Entro Security’s gen AI adds context to exposed secrets and non-human identity risks by creating structured, natural language summaries and auto-classifying each finding based on metadata
Entro Security, unveiled a set of GenAI capabilities that bring more context, clarity and control to exposed secrets and NHI-related risks across enterprise environments. The new engine, powered by large language models (LLM), enriches Entro’s security findings with structured, natural language summaries. Each finding is automatically classified based on metadata and context, making it easy for security teams to understand what each NHI does, where exposed secrets live and what’s at risk. This release builds on Entro’s previously launched GenAI ownership attribution model, which automatically assigns a human owner to each exposed secret or NHI using a smart multi-source hierarchy.
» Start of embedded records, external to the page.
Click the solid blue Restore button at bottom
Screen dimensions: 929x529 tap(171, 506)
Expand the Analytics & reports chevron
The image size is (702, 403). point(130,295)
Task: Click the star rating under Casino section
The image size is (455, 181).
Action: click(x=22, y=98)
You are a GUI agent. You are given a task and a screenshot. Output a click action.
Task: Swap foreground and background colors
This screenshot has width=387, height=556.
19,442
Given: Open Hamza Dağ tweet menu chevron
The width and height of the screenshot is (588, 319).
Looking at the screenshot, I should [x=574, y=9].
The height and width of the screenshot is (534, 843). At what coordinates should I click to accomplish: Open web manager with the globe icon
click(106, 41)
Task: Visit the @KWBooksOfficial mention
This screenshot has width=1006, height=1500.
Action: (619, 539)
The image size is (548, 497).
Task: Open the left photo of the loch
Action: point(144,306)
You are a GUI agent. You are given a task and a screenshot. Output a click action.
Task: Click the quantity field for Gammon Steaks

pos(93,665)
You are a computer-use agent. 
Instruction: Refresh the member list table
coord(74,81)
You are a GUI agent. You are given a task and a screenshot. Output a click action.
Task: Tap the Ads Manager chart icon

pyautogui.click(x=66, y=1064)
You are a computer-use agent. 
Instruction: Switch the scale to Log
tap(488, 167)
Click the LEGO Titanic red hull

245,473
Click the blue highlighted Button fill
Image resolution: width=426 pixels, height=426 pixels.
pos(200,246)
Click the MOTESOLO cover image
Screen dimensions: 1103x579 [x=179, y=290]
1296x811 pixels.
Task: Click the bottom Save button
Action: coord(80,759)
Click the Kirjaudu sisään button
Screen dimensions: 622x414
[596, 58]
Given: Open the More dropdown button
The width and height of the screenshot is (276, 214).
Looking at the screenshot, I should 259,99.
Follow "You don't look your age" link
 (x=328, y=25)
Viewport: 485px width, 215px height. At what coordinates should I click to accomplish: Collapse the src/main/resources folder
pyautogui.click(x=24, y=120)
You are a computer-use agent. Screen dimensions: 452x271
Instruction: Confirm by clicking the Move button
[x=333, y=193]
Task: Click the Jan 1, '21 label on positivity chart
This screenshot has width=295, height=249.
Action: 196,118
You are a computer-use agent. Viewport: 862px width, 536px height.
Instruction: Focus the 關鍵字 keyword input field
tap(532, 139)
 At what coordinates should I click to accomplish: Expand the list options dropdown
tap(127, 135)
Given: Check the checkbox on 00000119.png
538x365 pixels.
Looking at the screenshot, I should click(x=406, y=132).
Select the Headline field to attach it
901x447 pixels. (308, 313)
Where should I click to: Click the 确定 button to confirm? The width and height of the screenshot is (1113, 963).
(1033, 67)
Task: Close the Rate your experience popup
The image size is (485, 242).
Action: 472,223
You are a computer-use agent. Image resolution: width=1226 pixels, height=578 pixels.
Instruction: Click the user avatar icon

Together, these capabilities drive faster triage, smarter remediation and clearer accountability across the NHI lifecycle. Entro’s platform now leverages explainability to provide generated summaries for secrets findings – classifying the target service , implementation type, potential purpose and more. Security teams no longer need to chase down vague pattern matches across environments or guess what the unknown secret is doing. The GenAI engine also automatically reduces noise, enables smarter and faster remediation, built for scale and compliance.